Problem. Assuming we have a fixed distance/variance $ \sigma^2 $, the problem I have, is to sample rotations $R \in SO\left(3\right) $ around the identity $ I $ with isotropic covariance given as $ \sigma^2 $.
What I know. I know, that the geodesic distance between two rotations is as follows: $ d\left(R_1, R_2\right) = \frac{1}{\sqrt{2}}||\log\left(R_1^TR_2\right)||_F $, where $ \log $ denotes the Logarithmic map $ \colon SO\left(3\right) \mapsto \mathfrak{so}\left(3\right)$. Furthermore I know how to compute the geodesic distance between the two quaternions. Fixing one of the rotations $ R_1 = I $, I can form a constraint for the parameters depending on my sampling variance. So far so good, but I know from generating random uniform samples for $ SO\left(3\right) $ that sampling can be tricky. Normal sampling the components of a quaternion and then normalizing, generates uniform samples. Random sampling Euler angles is more tricky, but doable when sampling from specific distributions according to an article from RE Miles in 1965. However, generating samples with these methods will cover the space of all rotations.
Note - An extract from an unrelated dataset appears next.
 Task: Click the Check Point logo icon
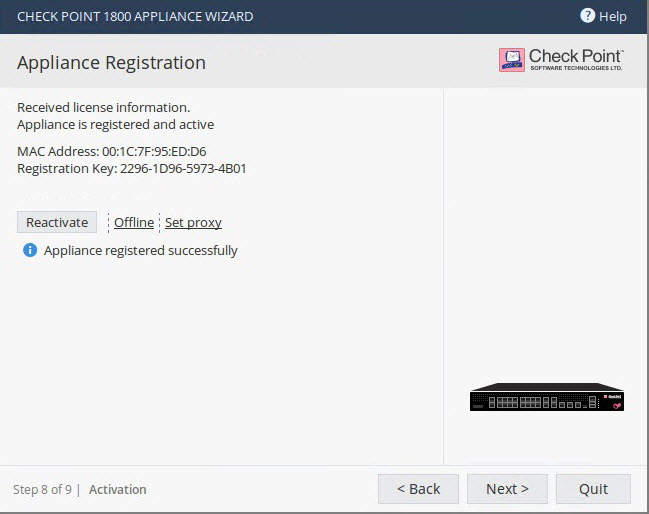click(x=512, y=60)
Idea. The first solution I see then, is that I could just sample repeatedly with these methods and then reject samples that lie outside of $ \mathbb{B}_\sigma $ by checking the geodesic distance. I then just repeat this, until enough samples are collected. But since I want a normal distribution, wouldn't that mean, that only most rotations lie inside the ball and some can be outside of it? I would have to carefully reject, to still have the normal distribution. Furthermore, the method is not very efficient.
If I were to stay in $ T_IM $ and sample in the space of skew-symmetric matrices, how would I proceed? I like to think that the problem can be solved for $ w $, with $ R = \exp \hat{w} $. If I sample the components of the angular velocity $ w $ and then map back to the group, how can I know the distribution of the rotations?
I am unsure on how to sample, so that the geodesic distances compared to the identity are following a specific distribution. I would be thankful for any help or advice!